Before turning to the bottom-line results, it’s worthwhile to take a glance at DocuSign’s free cash flow (FCF) for the quarter. Encouragingly, DocuSign recorded FCF of $248.6 million, versus $113 million in the year-earlier quarter.

Finally, DocuSign earned $0.76 per share during the quarter, thereby adding to the company’s long-standing track record of quarterly EPS beats. Wall Street, meanwhile, had predicted that DocuSign would only earn $0.65 per share in Fiscal Year 2024’s fourth quarter.

Is DocuSign Stock a Buy, According to Analysts?

On TipRanks, DOCU comes in as a Hold based on four Buys, nine Holds, and two Sell ratings assigned by analysts in the past three months. The average DocuSign stock price target is $64.77, implying 15.4% upside potential.

If you’re wondering which analyst you should follow if you want to buy and sell DOCU stock, the most profitable analyst covering the stock (on a one-year timeframe) is Karl Keirstead of UBS (NYSE:UBS), with an average return of 54.97% per rating and a 69% success rate. Click on the image below to learn more.

Conclusion: Should You Consider DocuSign Stock?

Now, it makes sense that Ives sees DocuSign as taking a “big step in the right direction.” Practically everything about DocuSign’s quarterly financial data is, more or less, fairly positive.

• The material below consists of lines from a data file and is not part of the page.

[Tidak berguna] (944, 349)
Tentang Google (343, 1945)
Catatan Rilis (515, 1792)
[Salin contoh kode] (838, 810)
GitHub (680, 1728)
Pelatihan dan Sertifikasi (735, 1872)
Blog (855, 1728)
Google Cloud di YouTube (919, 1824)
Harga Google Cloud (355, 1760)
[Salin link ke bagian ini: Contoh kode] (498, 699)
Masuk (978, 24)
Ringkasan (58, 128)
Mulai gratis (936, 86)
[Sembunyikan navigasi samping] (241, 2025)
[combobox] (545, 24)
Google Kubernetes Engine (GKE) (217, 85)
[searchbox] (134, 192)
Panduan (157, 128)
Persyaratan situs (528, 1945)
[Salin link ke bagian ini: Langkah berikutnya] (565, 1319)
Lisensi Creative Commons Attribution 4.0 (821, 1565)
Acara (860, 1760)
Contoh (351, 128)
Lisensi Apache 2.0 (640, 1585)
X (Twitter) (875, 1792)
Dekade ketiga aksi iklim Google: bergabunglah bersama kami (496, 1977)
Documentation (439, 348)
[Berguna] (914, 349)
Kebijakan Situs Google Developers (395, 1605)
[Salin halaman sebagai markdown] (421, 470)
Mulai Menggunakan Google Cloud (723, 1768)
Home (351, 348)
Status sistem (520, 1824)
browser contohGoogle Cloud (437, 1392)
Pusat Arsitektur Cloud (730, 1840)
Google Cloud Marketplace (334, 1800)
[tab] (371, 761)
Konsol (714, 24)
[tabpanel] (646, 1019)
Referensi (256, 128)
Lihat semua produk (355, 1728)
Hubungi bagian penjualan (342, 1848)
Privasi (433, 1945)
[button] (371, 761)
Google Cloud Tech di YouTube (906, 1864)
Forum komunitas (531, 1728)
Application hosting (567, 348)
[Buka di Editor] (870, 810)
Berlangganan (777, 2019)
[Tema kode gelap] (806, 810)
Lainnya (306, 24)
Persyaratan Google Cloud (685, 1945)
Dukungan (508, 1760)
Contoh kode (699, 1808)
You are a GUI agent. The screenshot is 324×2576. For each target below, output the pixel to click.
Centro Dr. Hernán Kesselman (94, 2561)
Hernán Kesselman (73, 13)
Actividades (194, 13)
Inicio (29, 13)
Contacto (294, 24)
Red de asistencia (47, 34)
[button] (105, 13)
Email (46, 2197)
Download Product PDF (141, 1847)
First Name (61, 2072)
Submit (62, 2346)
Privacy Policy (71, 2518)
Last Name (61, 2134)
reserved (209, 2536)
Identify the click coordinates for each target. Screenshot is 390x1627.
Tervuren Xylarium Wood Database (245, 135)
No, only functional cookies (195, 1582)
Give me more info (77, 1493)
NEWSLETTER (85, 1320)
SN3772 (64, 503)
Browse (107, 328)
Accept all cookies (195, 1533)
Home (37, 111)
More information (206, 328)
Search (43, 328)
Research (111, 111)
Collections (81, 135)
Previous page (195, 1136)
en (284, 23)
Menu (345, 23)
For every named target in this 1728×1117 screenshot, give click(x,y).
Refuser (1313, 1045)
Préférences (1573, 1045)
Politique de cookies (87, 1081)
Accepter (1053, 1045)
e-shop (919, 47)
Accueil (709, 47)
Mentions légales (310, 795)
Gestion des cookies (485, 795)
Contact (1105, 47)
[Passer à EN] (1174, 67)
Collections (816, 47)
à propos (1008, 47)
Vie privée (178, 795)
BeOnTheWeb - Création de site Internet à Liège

Sure, DocuSign’s restructuring plan announcement didn’t please some investors. Frankly, there’s no definitive evidence that DocuSign will be acquired by another company in the near future.

That’s fine, though, as long as DocuSign continues to post Street-beating financial results. Consequently, I’m taking a bullish stance on DOCU stock and am considering it for a long position today.